──────── DATA SECTION ────────

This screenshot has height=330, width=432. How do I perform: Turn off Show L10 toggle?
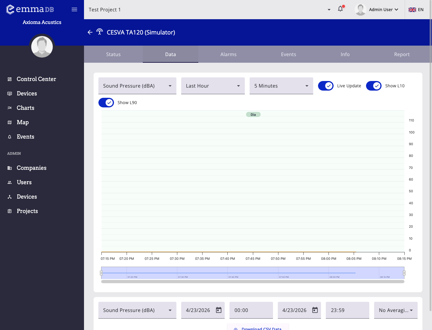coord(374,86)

────────
──────── DATA SECTION ────────

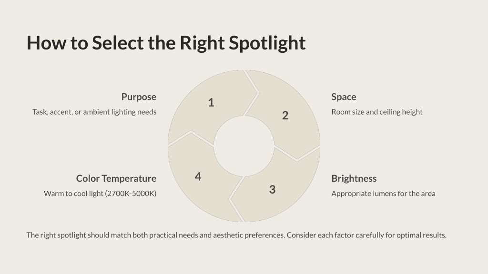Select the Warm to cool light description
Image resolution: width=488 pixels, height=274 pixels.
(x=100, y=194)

────────

** GOAL **
Duplicate the lines in the records, starting with the line containing "Select the Warm to cool light description" and going on through the line containing "(x=100, y=194)". Leave the pictures out.

** RESPONSE TO THE TASK **
Select the Warm to cool light description
Image resolution: width=488 pixels, height=274 pixels.
(x=100, y=194)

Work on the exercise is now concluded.